Several studies have identified an association between UPF consumption and cancer, including a recent study which looked at the association between UPFs and 34 different cancers in the largest cohort study in Europe, the European Prospective Investigation into Cancer and Nutrition (EPIC) cohort, which followed 450 111 adults who for approximately 14 years.

As more evidence emerges about the associations between eating UPFs and adverse health outcomes, researchers from the Bristol Medical School and IARC wanted to explore this further.

Since many UPFs have an unhealthy nutritional profile, the team sought to establish whether the association between UPF consumption and head and neck cancer and oesophageal adenocarcinoma in EPIC could be explained by an increase in body fat.

Results from the team’s analyses showed that eating 10% more UPFs is associated with a 23% higher risk of head and neck cancer and a 24% higher risk of oesophageal adenocarcinoma in EPIC.

Increased body fat only explained a small proportion of the statistical association between UPF consumption and the risk of these upper-aerodigestive tract cancers.

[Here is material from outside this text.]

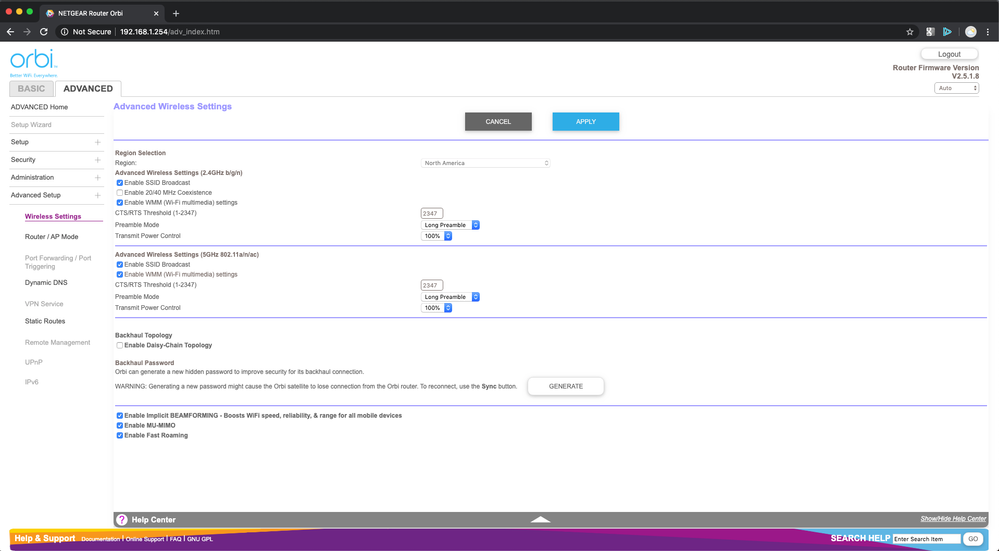Open 2.4GHz Preamble Mode dropdown
This screenshot has width=999, height=551.
[x=451, y=225]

Fernanda Morales-Berstein, a Wellcome Trust PhD student at the University of Bristol and the study’s lead author, explained: “UPFs have been associated with excess weight and increased body fat in several observational studies. This makes sense, as they are generally tasty, convenient and cheap, favouring the consumption of large portions and an excessive number of calories. However, it was interesting that in our study the link between eating UPFs and upper-aerodigestive tract cancer didn’t seem to be greatly explained by body mass index and waist-to-hip ratio.”

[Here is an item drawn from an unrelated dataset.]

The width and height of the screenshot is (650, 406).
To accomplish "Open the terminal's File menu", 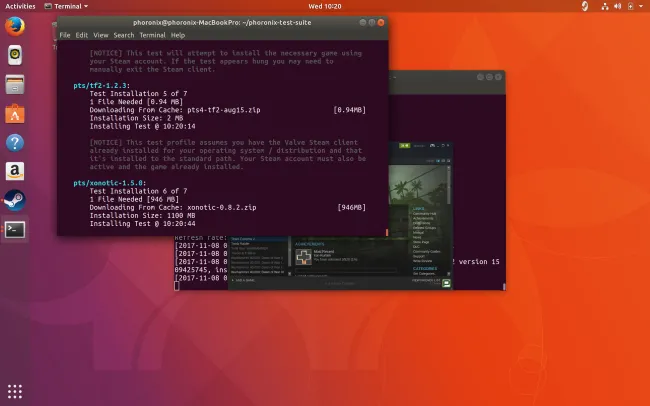I will point(65,35).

The authors suggest that other mechanisms could explain the association.

For example, additives including emulsifiers and artificial sweeteners which have been previously associated with disease risk, and contaminants from food packaging and the manufacturing process, may partly explain the link between UPF consumption and upper-aerodigestive tract cancer in this study.

Fernanda Morales-Berstein and colleagues did caution that the associations between UPF consumption and upper-aerodigestive tract cancers found in the study could be affected by certain types of bias.

This would explain why they found evidence of an association between higher UPF consumption and increased risk of accidental deaths, which is highly unlikely to be causal.

Inge Huybrechts, Team head of the Lifestyle exposures and interventions team at IARC, added: “Cohorts with long-term dietary follow-up intake assessments, considering also contemporary consumption habits, are needed to replicate these study’s findings, as the EPIC dietary data were collected in the 1990s, when the consumption of UPFs was still relatively low. As such associations may potentially be stronger in cohorts including recent dietary follow-up assessments.”

Further research is needed to identify other mechanisms, such as food additives and contaminants, which may explain the links observed.

However, based on the finding that body fat did not greatly explain the link between UPF consumption and upper-aerodigestive tract cancer risk in this study, Fernanda Morales-Berstein, suggested: “Focussing solely on weight loss treatment, such as semaglutide, is unlikely to greatly contribute to the prevention of upper-aerodigestive tract cancers related to eating UPFs.”